On March 15, 2009 the New York Times printed a list of Wall Street recipients who received bailout funds through AIG. This list illuminates for the reader who was in control of the money spigot. Each of the CEO’s listed below received huge bonuses before and after the bailouts. None are on Time Magazine’s list.
$12.90 Billion to Goldman Sachs CEO Lloyd Blankfein (Paulson’s Successor)
$12.00 Billion to Société Générale Bank (France) CEO Frédéric Oudéa
$12.00 Billion to Duetsche Bank (Germany) CEO Josef Ackermann
$ 8.50 Billion to Barclays Bank (Britain) Chairman Marcus Agios
$ 6.80 Billion to Merrill Lynch CEO John Thain
$ 5.20 Billion to Bank of America CEO Ken Lewis
$ 5.00 Billion to UBS (Switzerland) CEO Marcel Rohner
$ 2.30 Billion to Citigroup CEO Vikram Pandit (Rubin’s successor)
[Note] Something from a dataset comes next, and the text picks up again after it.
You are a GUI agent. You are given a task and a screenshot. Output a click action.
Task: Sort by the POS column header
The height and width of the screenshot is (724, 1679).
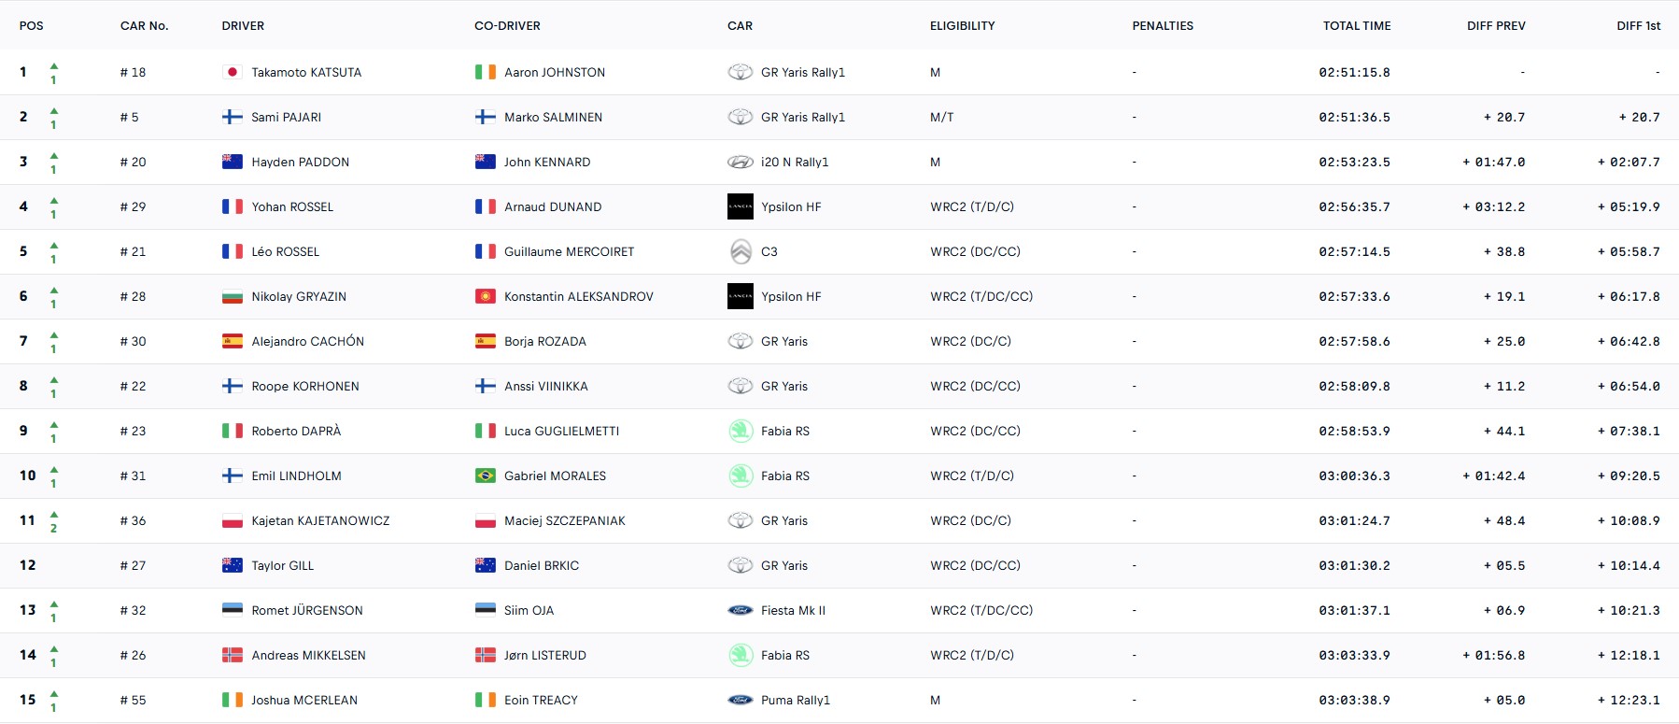(x=32, y=26)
$ 1.50 Billion to Wachovia Interim CEO- Treasury Under sec. Bob Steel
Total $ 66.20 Billion
2023 Net Worth List of some of those who profited from the crisis.
Robert Rubin $100 Million
Larry Summers $40 Million
Hank Paulson’s $700 million
Alan Greenspan $20 million
Tim Geithner $12 million
Ben Bernanke $5 million
Angelo Mozilo (Country Wide) $600 Million
Joe Cassano (AIG) $200 Million
Lloyd Blankfein (Goldman Sachs) $1 Billion
Jimmy Cayne (Bear Stearns) $100 Million
Dick Fuld (Lehman Brothers) $205 Million
Stan O'Neal (Merrill Lynch) $70 Million
Sandy Weill (Deregulation lobbyist) $1 Billion
Jimmy Cayne (Bear Stearns) $100 Million
The pink elephant in the room.
In December of 2011, Economists James Felkerson and Nicola Matthews, at the University of Missouri, Kansas City, in coordination with the Levy Economic Institute of Bard College, plowed through 25,000 pages of raw data on the bailouts that the Federal Reserve was ordered by the courts to provide. In the 36 page paper they produced, detailing their findings, a conclusionary statement reads, “We have conducted the most comprehensive investigation of the raw data to date. We find that the total spending (of the bailouts) is actually over $29 Trillion… (this) cumulatively amounted to over twice current US gross domestic product.”
Finance capitalists claim that a truly “free market” financial system functions best when there is no government interference. And yet, in the financial crisis of 2007-2010, Secretary of the Treasury, Henry Paulson ( 07.10.06 – 01.20.09), Federal Reserve Chair, Ben Bernanke (02.01.2006 – 01.23.2014), and Secretary of the Treasury, Timothy Geithner (01.26.2009 – 01.26.2013), with a chorus of others- these protectors of the Finance Capital elites, their banks, and their system - diligently and incessantly told congress, regulators, and the US Public, that government intervention was absolutely necessary to prevent a financial collapse of the markets.